[Stored data entries]
--------

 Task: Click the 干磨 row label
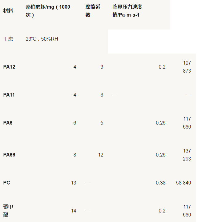(8, 39)
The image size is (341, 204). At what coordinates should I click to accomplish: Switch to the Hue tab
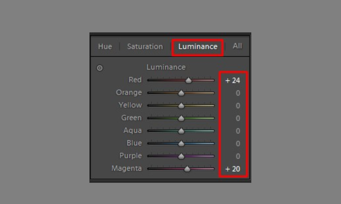tap(105, 46)
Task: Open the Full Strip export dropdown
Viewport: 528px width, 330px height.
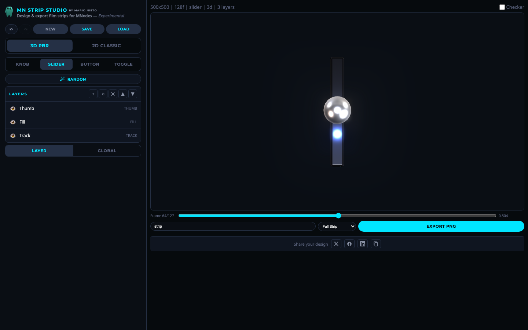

--------

Your copy should match the data exactly, apart from the images, which are dropped.

The answer ::
 Task: Click the 干磨 row label
(8, 39)
The image size is (341, 204). At what coordinates should I click to accomplish: Switch to the Hue tab
tap(105, 46)
Task: Open the Full Strip export dropdown
Viewport: 528px width, 330px height.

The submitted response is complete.